> _Work required_: Write the next part of the post on GitOps below, starting after its final sentence.

> _Document segment_:
•••••

My friends at Weaveworks have started describing how they manage infrastructure as “GitOps” – which is to say, operations by pull request (PR). I have come across other organisations doing similar things. GitHub is now so central to how modern teams work, that it’s natural it would become a management hub for systems automation, serving as a both a system of record and a system of engagement for configuration as code platforms such as Ansible, Chef, and Puppet and or infrastructure as code like CloudFormation and Terraform.

In case you’re not already using Github and are not used to the vernacular, a pull request is used to informs others about changes you’ve pushed to a repository, generally once you’ve completed a feature of piece of code, as part of the approval process. But Developer teams have begun to use pull requests to automate infrastructure workflows. Using Git creates an audit trail of human readable systems changes – which Weaveworks describes as a “source of the truth.” A diff means not all changes have been propagated yet.

So what are the characteristics of GitOps as practiced by Weaveworks?

  • Our provisioning of AWS resources and deployment of k8s is declarative
  • Our entire system state is under version control and described in a single Git repository
  • Operational changes are made by pull request (plus build & release pipelines)
  • Diff tools detect any divergence and notify us via Slack alerts; and sync tools enable convergence
  • Rollback and audit logs are also provided via Git

In tech we’re seeing a generational shift from mutable, imperative infrastructure to immutable, declarative infrastructures. That’s where GitOps makes sense. In that context Weaveworks uses Terraform to provision and maintain VMs, networking, security groups, ELBs, RDS instances, DynamoDB tables, S3 buckets, IAM roles, and  Ansible for managing Kubernetes components including the Docker engine, the Kubelet, the Kube-proxy, the API Server, the Scheduler, the Controller Manager, Etcd. Weaveworks wrote a tool to parse the difference between desired and actual state in Kubernetes called kubediff.

In this post I have, perhaps unfairly, been using GitHub as shorthand for Git-based source code management. There are of course other platforms – notably Atlassian Bitbucket and GitLab worth a mention here. It should not surprise us that Atlassian’s Kubernetes team has also established a GitOps approach, although it came up with a different name – BDDA (pronounced ‘Buddha’) for “Build-Diff,Deploy-Apply”.

•••••

Data records
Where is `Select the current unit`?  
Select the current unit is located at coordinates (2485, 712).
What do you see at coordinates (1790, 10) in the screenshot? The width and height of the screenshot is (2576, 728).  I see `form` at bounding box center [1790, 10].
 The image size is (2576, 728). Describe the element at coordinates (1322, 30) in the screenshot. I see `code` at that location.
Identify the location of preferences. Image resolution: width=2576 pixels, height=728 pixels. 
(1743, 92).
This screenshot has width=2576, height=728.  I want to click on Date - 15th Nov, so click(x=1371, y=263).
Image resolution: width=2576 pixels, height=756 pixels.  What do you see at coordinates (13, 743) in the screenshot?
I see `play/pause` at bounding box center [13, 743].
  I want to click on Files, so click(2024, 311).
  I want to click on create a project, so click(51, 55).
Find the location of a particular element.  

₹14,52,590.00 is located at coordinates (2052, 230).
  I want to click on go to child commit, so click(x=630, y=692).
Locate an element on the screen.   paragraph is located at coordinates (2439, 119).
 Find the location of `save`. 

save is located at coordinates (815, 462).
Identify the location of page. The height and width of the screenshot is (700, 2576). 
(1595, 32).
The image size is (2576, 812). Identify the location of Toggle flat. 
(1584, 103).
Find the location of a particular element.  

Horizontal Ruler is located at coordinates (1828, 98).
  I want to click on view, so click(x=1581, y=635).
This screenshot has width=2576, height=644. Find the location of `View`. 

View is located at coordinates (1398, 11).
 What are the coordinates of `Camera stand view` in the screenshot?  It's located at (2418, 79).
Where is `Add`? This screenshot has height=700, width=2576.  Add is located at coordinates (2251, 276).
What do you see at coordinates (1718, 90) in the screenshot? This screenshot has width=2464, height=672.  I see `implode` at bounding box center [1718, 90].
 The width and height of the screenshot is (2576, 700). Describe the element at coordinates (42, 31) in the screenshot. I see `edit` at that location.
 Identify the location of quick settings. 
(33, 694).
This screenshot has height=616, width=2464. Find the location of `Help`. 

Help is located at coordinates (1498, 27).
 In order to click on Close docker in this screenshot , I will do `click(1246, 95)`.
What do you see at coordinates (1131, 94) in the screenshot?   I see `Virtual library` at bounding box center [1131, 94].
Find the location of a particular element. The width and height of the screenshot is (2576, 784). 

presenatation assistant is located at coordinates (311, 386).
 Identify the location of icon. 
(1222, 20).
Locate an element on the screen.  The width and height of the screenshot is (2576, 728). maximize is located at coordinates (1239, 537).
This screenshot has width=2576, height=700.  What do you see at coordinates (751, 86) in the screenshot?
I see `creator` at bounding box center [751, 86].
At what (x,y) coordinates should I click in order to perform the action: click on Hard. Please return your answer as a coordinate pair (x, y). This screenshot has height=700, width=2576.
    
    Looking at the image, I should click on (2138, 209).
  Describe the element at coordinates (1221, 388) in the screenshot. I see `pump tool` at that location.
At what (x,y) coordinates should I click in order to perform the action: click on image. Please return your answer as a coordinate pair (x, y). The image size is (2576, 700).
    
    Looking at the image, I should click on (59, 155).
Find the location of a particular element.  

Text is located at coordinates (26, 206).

•••••

> _Exercise output_:
Atlassian’s design goals were

  • Ensure that we can reprovision things as easily as possible (preferably reasonably quickly as well)
  • Uses declarative configuration rather than imperative
  • Allow us to use automated testing, with all relevant information stored in a central repo

In terms of declarative configuration, as Nick Young says:

“the reconciliation loop at the heart of Kubernetes is built around the idea of declaring the desired state of things and then waiting for the system to bring the world into line with the desired state.”

Version control with Git gives us an audit trail for Observe, Orient, Decide and Act loops in software development for declarative infrastructure. Which brings us to other aspects of DevOps approaches in developer-led teams. GitOps only makes sense in conjunction with other disciplines, notably around chat-based team collaboration (ChatOps) and deep Observability.

Charity Majors of Honeycomb has been doing excellent work recently distinguishing between “monitoring” and “observability”. Systems need to be engineered to to be understandable, explorable, and self-explanatory in the kind of world of automated, declarative world of continuous changes Docker and Kubernetes define.

ChatOps, using chat interfaces to interact with team mates and systems, is related. Observability is a team sport. Developers basically live in 3 places – their chosen text editor or IDE, Slack and Github. You need to be able to identify problems and issues, work together to identify the best fix, and then put it into production. Now we have a potential name for infrastructure diff part of the equation. I am not sure “GitOps” is perfect, but it’s catchy. Please let me know if you’re doing anything similar, and what you call it.

 

Full disclosure: Docker is a client. Weaveworks is in a coworking space I run. All opinions are my own.

5 comments

  1. […] TFS was designed to support top down enterprise sales – with a message of command and control of development processes and software artefacts. VSTS however is coming from a different design point. It’s a platform developers themselves might chose. In support of that thesis – YAML-based config for pipelines as code, a new Command Line Interface (CLI), and a clean new documentation wiki supporting markdown – with content stored in GIT (dogwhistle!). Creating a scaffold for a devops pipeline with a couple of clicks is well implemented, and should make life easier for teams. Developers should be developing, not spending all their time configuring tools. VSTS feels like something the developers I know might build. It maps pretty well to GitOps. […]

  2. > In tech we’re seeing a generational shift from mutable, imperative infrastructure to imperative, declarative infrastructures.

    Do you mean “immutable, declarative”?

    1. yes! thanks @dante.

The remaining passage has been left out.